Mozilla is testing private browsing enhancements for Firefox to give secretive users invisibility from website services that track their browsing activity and collect their data. This would go a step beyond the current private browsing mode, which simply turns a blind eye to and forgets about the sites a user visits during a private session.
“Our hypothesis is that when you open a Private Browsing window in Firefox you’re sending a signal that you want more control over your privacy than current private browsing experiences actually provide,” according to Mozilla’s blog post about the experimental enhancements, which block site elements like content, analytics, social, and other services that might furtively collect a user’s browsing data.
Mozilla warns that pre-beta testers who want to test the private browsing enhancements may encounter sites that look broken because of tracking elements that are blocked. The solution is to unblock these particular sites if a user wants to view it properly.
“Private Browsing in pre-beta Firefox also has a Control Center that contains important site security and privacy controls in a single place,” Mozilla notes in its blog post.
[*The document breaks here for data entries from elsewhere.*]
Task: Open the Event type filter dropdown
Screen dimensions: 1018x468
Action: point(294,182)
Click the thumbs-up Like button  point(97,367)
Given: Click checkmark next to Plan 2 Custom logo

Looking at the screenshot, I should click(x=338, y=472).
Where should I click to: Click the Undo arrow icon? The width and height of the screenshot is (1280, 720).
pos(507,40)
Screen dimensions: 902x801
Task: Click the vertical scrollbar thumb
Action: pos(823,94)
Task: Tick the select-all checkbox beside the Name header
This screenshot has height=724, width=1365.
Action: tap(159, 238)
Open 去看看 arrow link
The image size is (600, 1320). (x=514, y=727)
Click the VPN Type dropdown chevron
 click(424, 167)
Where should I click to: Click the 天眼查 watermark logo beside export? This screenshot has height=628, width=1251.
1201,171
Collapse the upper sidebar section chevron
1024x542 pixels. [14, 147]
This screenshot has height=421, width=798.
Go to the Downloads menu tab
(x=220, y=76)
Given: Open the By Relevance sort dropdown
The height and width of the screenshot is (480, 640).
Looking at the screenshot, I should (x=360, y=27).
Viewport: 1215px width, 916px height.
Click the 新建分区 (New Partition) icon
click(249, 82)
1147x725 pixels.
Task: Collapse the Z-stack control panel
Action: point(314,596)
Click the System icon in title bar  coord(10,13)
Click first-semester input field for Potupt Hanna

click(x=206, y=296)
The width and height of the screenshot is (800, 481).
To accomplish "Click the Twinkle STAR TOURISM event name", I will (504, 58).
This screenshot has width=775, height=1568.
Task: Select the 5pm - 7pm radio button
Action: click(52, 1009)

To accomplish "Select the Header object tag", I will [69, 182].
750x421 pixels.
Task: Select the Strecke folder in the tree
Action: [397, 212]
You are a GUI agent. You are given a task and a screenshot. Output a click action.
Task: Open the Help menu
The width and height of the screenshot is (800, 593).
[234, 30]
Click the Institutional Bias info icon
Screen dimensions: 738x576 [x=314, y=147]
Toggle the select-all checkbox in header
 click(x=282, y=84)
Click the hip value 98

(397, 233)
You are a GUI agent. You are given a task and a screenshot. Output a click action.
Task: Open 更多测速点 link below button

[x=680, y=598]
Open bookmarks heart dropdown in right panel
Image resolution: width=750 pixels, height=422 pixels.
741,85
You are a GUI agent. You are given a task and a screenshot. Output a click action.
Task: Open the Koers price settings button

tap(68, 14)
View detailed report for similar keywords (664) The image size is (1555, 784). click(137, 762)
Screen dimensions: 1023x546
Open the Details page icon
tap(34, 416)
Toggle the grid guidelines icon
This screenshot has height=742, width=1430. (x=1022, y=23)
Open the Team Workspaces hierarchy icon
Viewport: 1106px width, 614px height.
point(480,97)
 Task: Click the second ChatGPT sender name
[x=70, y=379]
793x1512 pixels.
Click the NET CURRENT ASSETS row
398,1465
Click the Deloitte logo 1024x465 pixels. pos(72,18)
Mozilla also announced a process to verify that installed Firefox add-ons satisfy safety guidelines and criteria. This add-on verification is enabled by default in the pre-beta version of Firefox.
These enhancements are available in the Firefox Developer Edition for Windows, Mac, Linux, and Firefox Aurora on Android.
The Electronic Frontier Foundation recently released its Privacy Badger 1.0 extension for Chrome and Firefox, which “blocks some of the sneakiest trackers that spy on your Web browsing habits.”